How to Be a Non-Liberal, Anti-Socialist Conservative
Roger Scruton (from IR 28:2, Spring 1993) - 04/01/08
Liberalism has always appreciated the importance of legality. But liberal legality is an abstract legality, concerned with the promotion of a purely philosophical idea of “human rights.” What value are human rights, without the judicial process that will uphold them? And besides, in resting one’s faith in this beguiling abstraction, does one not also give to one’s enemy another bastion against the recognition of his illegitimacy? Is it not possible for him to say that he upholds human rights—only different rights? (The right to work, for instance, or a right to a stake in the means of production.) If one looks back to the French Revolution, one sees just how easy it is for the doctrine of “human rights” to become an instrument of the most appalling tyranny. It suffices to do as the Jacobins did—to abolish the judiciary, and replace it by “people’s courts.” Then anything can be done to anyone, in the name of the Rights of Man.

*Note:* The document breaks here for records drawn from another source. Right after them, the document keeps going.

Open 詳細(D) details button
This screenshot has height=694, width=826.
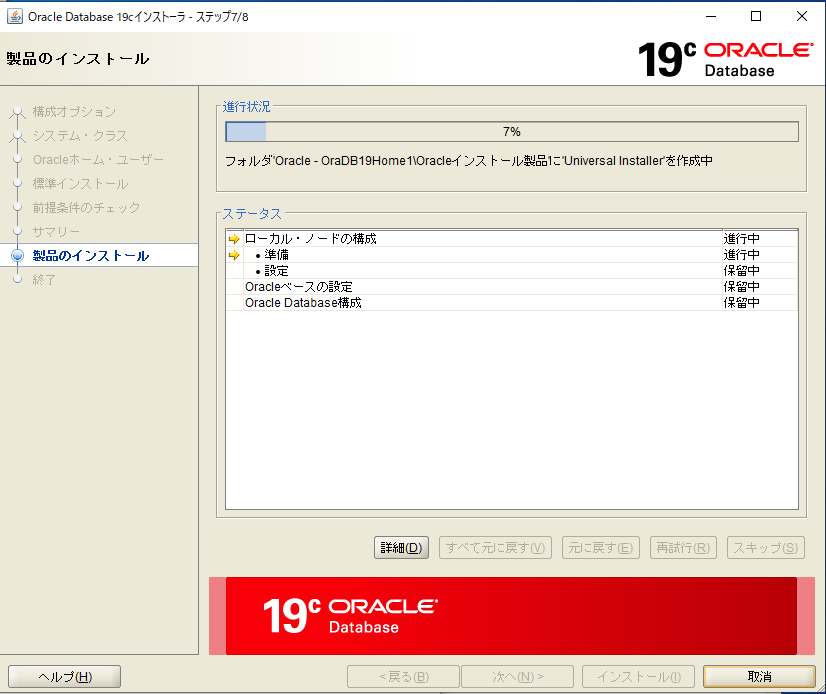click(401, 548)
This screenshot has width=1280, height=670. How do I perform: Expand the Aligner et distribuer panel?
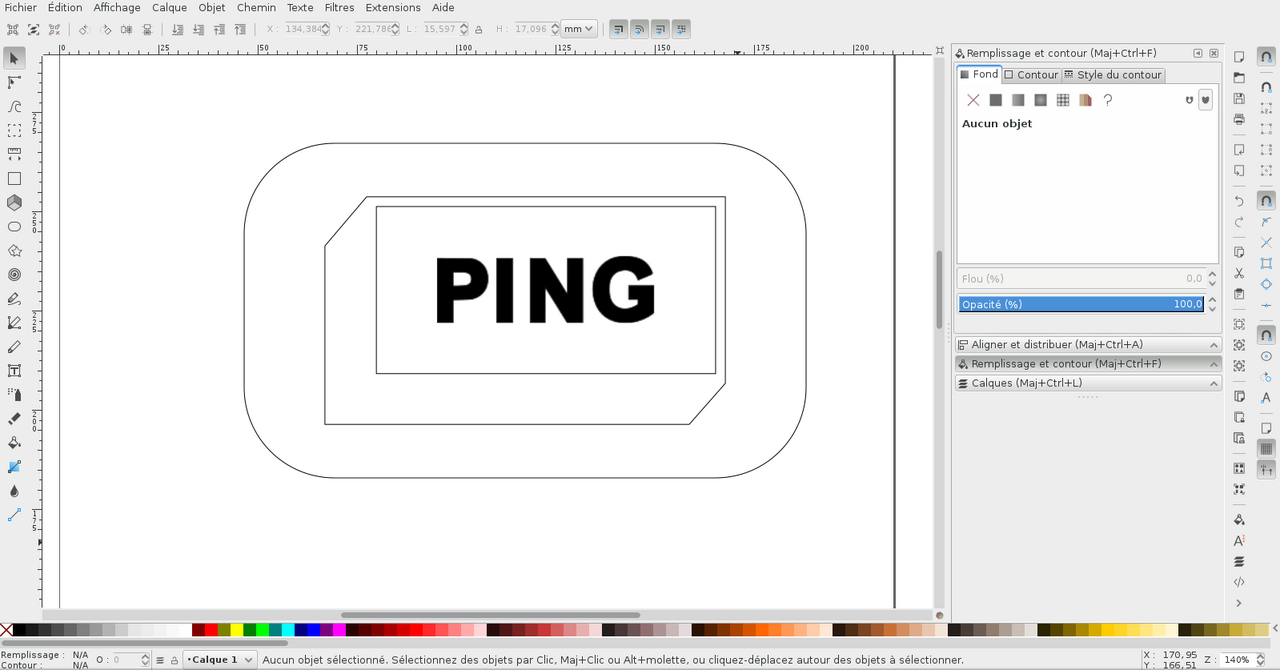(1088, 344)
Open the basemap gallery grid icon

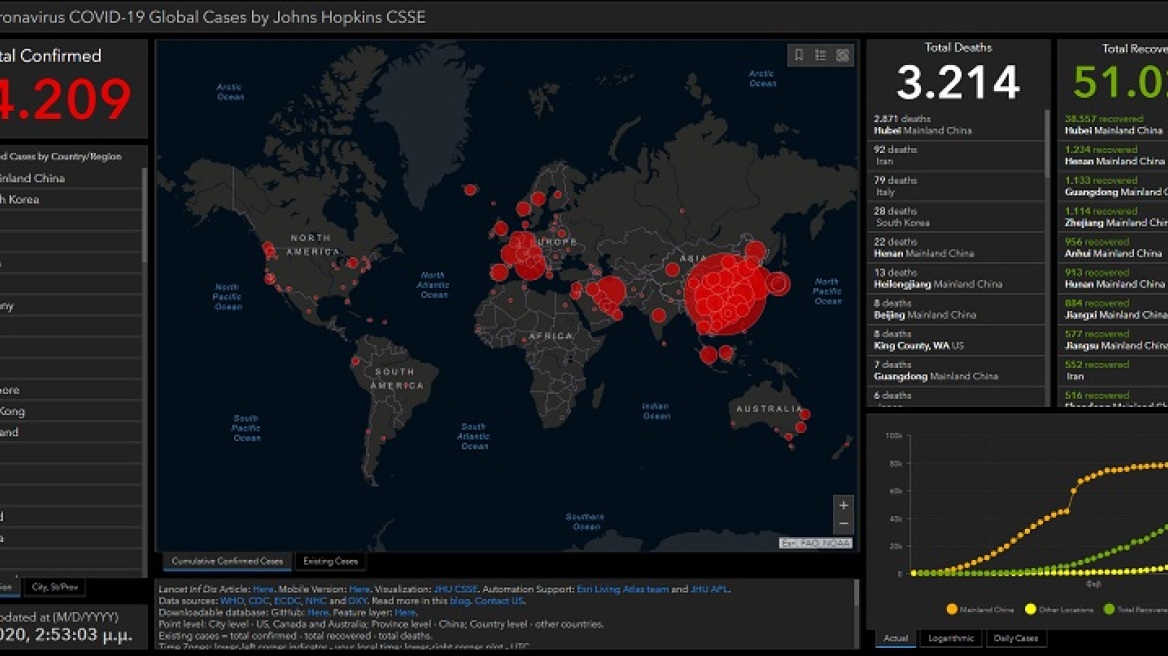(x=843, y=56)
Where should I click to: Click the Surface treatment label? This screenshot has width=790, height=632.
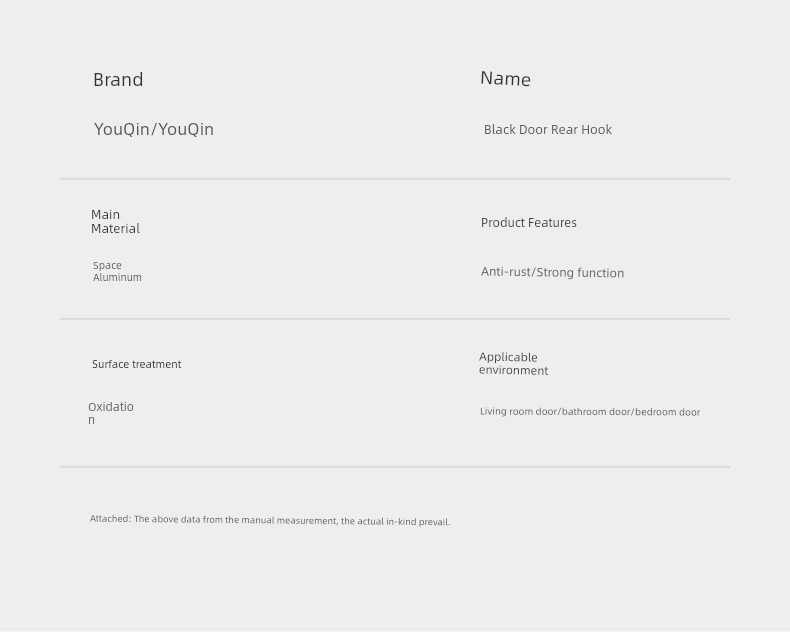137,365
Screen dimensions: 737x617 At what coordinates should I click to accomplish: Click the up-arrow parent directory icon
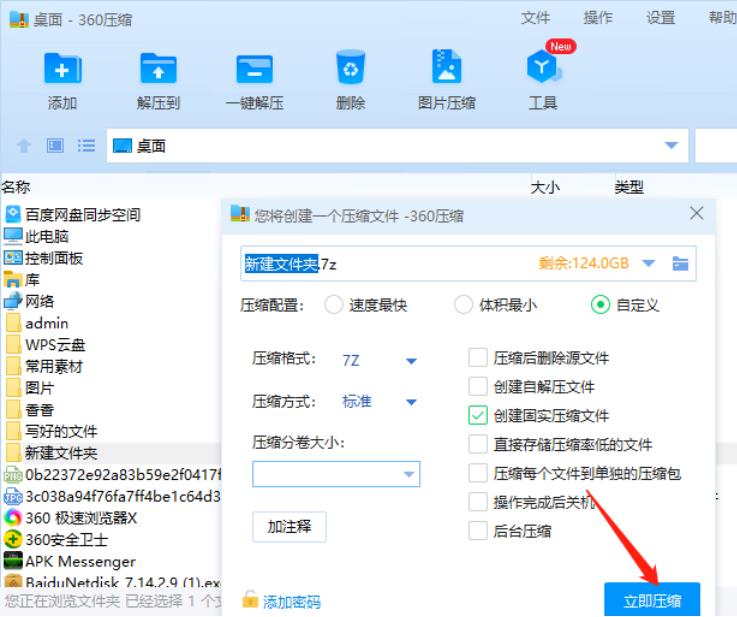coord(23,146)
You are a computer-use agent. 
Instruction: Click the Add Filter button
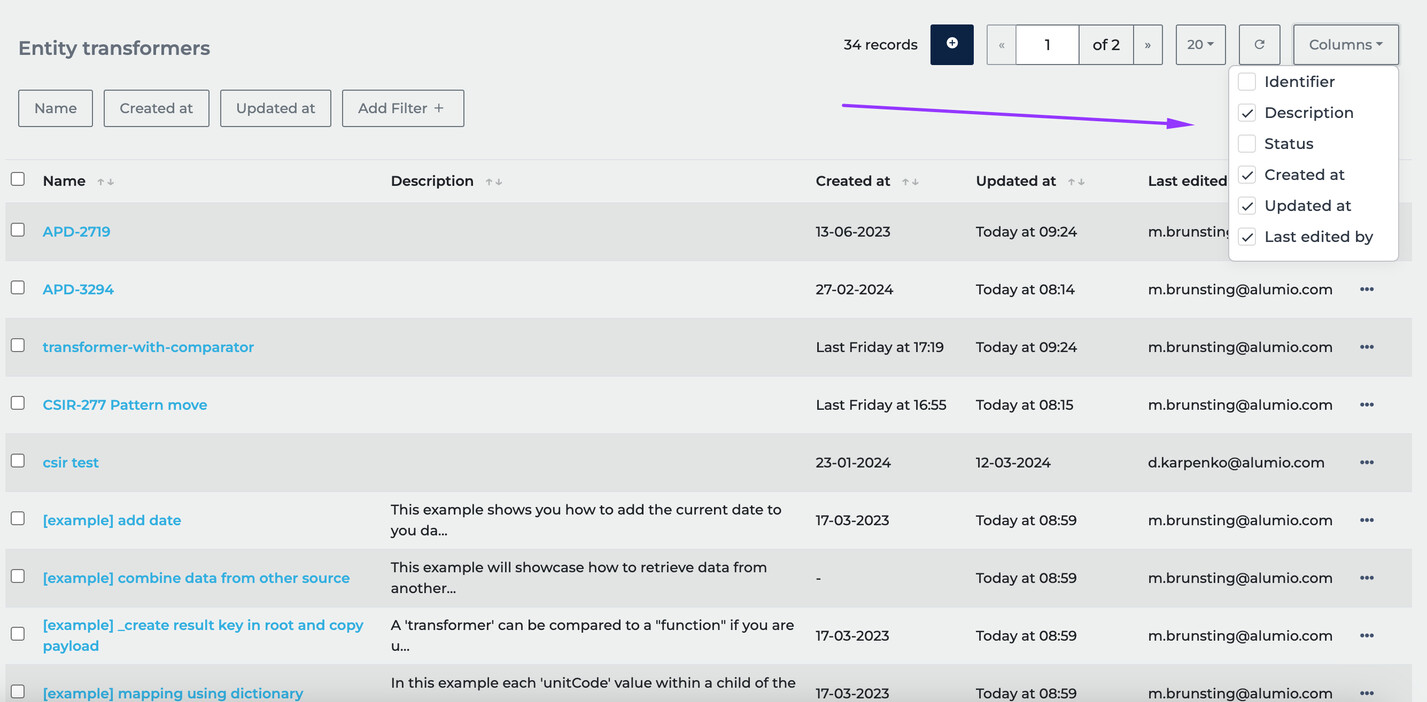[x=402, y=108]
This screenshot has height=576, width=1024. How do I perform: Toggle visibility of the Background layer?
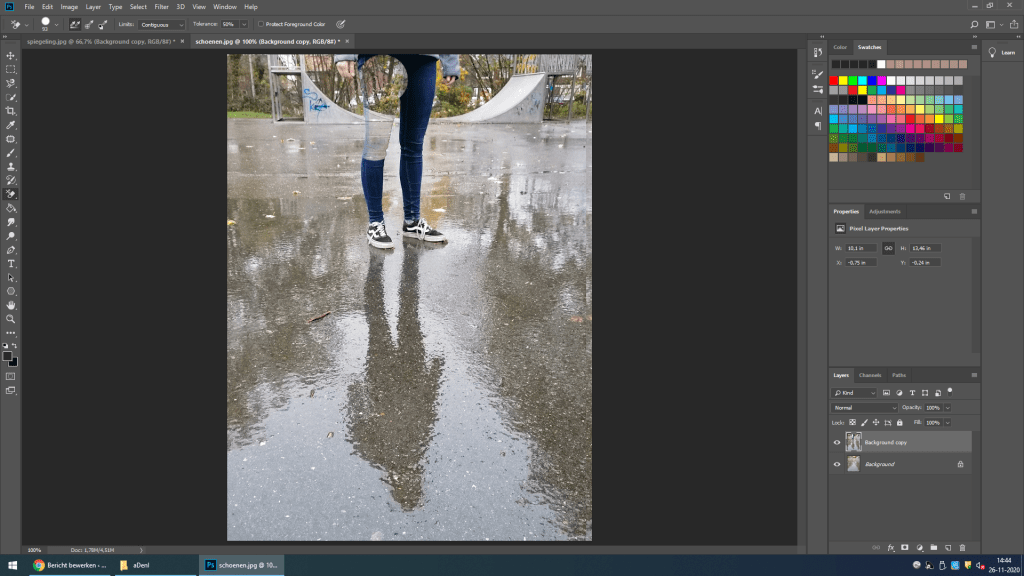coord(837,464)
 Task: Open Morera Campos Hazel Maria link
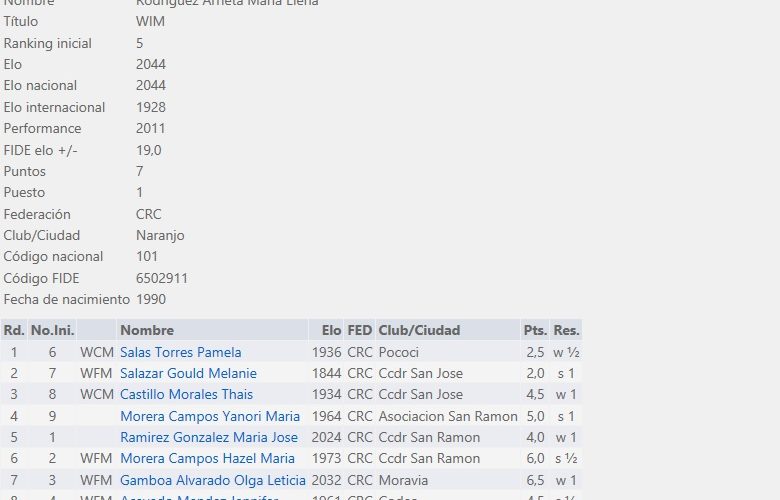(x=207, y=458)
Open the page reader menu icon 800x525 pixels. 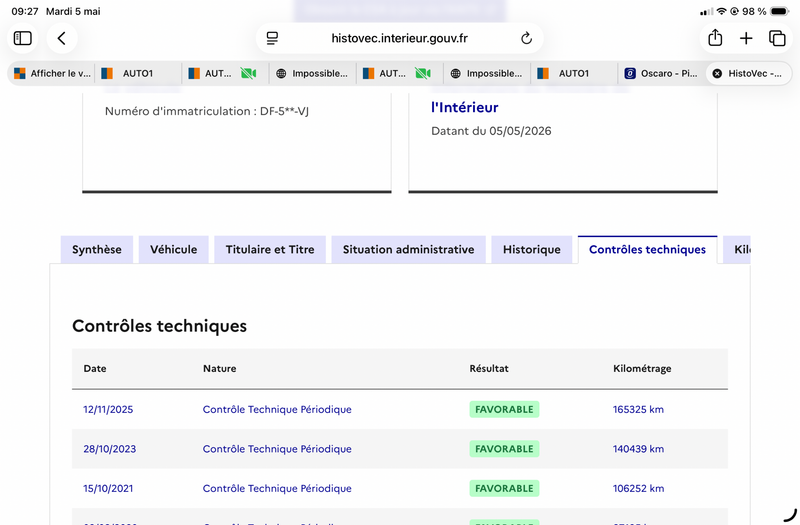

In response to liberalism, therefore, it is necessary to work for the restoration of the concrete circumstances of justice. But the concrete law that I have been advocating is very unlike anything that either a socialist or a liberal would approve. It preserves inequalities, it confers privileges, it justifies power. That, however, is also its strength. For there always will be inequalities: there always will be privilege and power. Those are nothing but the lineaments of every actual political order. Since inequalities, privileges, and powers exist, it is right that they should coexist with the law that might justify them. Otherwise they exit unjustified, and also uncontrolled.